Murillo, in a sense, had started their work for them. Just four months before 9/11, Alyson and Cesar had begun talking with staff at UVM about how they could get involved promoting the University to prospective students. In late 2001, as a plan for a scholarship fund began to emerge, the alums were further inspired by a New York Times front-page story about UVM’s partnership program with Christopher Columbus High School in the Bronx. “This is right up our alley,” Liza MacKinnon ’91 remembers thinking.

“None of us have been fundraisers. We’re learning how to do this,” says MacKinnon. Juggling their work for the Murillo Fund with full-time jobs, the group has proven to be quick learners. With events like Manhattan parties and golf tournaments, and gifts generated from within Murillo’s network of friends and beyond, they rapidly grew the scholarship to the point where they assisted their first student last fall. And they’ve proven adept at continuing to spread the word with public relations coups such as opening the NASDAQ Stock Market on June 29 in honor of The Cesar Augusto Murillo Memorial Fund.

The founders chose to establish their own tax-exempt charitable organization for the Murillo Fund largely because they wanted to have a hand in selecting scholarship recipients. They look for well-rounded students who will actively share their culture with the UVM community, students a lot like Cesar Murillo.
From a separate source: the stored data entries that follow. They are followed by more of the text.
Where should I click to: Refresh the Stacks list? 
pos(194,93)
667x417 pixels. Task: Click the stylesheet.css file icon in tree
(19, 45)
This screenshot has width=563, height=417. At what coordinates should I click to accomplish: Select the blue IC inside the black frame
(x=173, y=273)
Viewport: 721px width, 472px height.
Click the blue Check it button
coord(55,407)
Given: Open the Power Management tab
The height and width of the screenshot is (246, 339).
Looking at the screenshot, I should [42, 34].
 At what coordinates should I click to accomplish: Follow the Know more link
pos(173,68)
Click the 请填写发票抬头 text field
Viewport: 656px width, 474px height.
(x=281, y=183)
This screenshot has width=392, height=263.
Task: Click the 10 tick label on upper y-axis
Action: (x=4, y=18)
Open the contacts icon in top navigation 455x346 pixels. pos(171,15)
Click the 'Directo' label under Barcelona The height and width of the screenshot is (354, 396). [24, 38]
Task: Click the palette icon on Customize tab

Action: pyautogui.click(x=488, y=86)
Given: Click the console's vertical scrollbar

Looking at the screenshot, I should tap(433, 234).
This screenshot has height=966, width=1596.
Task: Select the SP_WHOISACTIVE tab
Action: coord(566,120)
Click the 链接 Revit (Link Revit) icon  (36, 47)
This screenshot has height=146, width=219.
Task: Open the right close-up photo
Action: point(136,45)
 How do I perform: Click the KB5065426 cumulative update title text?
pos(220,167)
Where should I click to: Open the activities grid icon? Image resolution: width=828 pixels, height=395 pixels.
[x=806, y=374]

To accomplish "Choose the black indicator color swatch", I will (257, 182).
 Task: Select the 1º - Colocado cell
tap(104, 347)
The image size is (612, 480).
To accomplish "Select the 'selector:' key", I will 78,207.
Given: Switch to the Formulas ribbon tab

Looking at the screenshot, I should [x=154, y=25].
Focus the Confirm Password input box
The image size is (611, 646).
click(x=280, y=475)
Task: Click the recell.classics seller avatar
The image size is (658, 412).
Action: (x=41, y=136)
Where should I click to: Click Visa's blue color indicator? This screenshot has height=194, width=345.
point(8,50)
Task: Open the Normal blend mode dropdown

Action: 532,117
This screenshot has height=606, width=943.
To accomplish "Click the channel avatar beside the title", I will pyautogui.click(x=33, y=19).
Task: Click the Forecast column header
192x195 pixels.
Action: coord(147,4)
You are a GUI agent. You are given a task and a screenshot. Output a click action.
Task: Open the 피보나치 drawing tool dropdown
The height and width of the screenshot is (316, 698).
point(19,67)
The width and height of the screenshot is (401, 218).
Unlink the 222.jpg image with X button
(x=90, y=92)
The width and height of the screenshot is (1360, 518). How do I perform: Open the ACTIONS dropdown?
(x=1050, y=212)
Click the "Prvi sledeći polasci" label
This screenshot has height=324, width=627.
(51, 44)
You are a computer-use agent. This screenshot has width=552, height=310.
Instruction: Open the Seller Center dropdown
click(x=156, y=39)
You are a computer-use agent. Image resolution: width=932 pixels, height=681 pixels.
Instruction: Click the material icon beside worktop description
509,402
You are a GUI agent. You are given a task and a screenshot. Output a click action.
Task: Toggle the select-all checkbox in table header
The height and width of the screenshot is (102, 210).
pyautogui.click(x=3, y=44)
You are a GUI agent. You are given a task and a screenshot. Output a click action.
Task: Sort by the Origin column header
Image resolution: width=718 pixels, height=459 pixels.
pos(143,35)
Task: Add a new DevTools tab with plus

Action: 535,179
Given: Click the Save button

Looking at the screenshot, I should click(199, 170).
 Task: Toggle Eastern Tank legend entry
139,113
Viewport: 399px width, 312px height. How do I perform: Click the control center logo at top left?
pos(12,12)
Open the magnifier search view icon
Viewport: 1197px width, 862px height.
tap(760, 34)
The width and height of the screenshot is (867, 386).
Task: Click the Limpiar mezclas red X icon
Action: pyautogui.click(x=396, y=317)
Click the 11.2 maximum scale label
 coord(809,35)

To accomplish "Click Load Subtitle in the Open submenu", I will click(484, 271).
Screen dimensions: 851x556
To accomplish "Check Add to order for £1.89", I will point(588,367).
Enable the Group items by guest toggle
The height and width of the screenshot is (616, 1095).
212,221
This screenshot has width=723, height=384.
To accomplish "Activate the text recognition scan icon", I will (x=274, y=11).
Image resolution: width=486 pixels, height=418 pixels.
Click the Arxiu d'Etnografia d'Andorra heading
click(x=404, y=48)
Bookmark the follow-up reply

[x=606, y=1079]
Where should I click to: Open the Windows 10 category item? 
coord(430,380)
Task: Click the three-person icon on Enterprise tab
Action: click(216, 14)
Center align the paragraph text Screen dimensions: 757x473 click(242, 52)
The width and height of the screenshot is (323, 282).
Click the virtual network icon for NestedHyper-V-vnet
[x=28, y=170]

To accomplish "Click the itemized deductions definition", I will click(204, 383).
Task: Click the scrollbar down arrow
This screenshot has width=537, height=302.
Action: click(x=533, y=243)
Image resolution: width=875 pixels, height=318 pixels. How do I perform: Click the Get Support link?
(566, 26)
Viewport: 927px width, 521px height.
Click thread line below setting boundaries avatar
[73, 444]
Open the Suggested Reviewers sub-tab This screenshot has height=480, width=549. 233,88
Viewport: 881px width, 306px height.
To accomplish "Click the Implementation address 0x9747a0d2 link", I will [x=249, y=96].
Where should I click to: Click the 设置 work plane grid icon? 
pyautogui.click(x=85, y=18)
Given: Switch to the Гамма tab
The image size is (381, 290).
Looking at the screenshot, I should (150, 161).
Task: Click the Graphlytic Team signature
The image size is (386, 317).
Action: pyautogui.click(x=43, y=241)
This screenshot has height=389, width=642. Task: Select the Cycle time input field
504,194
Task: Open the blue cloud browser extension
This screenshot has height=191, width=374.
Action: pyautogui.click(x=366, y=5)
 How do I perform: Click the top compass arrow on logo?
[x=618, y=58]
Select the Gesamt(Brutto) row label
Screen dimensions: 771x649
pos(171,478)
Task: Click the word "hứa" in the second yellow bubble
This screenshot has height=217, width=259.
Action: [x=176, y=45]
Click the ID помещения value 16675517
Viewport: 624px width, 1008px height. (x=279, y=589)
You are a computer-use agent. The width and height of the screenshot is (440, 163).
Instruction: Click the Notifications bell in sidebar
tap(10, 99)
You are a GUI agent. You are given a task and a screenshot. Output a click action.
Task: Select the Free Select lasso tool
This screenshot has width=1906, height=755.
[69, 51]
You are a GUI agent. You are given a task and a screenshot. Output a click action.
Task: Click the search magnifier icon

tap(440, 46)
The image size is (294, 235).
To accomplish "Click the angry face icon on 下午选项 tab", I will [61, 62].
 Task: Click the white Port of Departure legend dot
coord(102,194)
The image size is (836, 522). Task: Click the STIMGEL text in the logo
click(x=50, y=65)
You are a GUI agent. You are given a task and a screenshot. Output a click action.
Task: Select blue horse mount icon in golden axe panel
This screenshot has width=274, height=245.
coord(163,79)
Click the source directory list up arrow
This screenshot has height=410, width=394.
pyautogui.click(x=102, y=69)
Though the fund isn’t designed solely for graduates of New York’s Columbus High School, the first recipient of a Murillo Scholarship happens to be from there. Jose Martinez, whose family is from El Salvador, wrote an essay of his experience growing up in the Bronx in which Murillo’s friends saw parallels to their friend’s life. Martinez, who was also accepted at Brown University, says that the scholarship — not only the funding, but also the honor of furthering Murillo’s legacy — tipped the balance in favor of UVM.

“Jose’s culture is a big part of who he is,” Parekh says. “Getting to know him and seeing what he’s doing at UVM has been impressive and has really moved us forward.”

Moving forward while looking back is, ultimately, what the Murillo Scholarship Fund continues to help many accomplish. Since the loss of her husband, the changes in Alyson Becker’s life have included following through on plans both she and Cesar shared to transition to careers in teaching. Thanks in part to the encouragement and inspiration of Columbus High School Principal Jerry Garfin, Becker has earned a master’s in education.

Now living and teaching in Boston, Becker says that as much as she thinks of her late husband while searching for a parking spot or when a new dance-friendly song comes on the radio, so it goes when considering candidates for the scholarship in his memory.

“We find ourselves thinking about who Cesar would have picked,” she says. “It keeps us very fresh and connected.”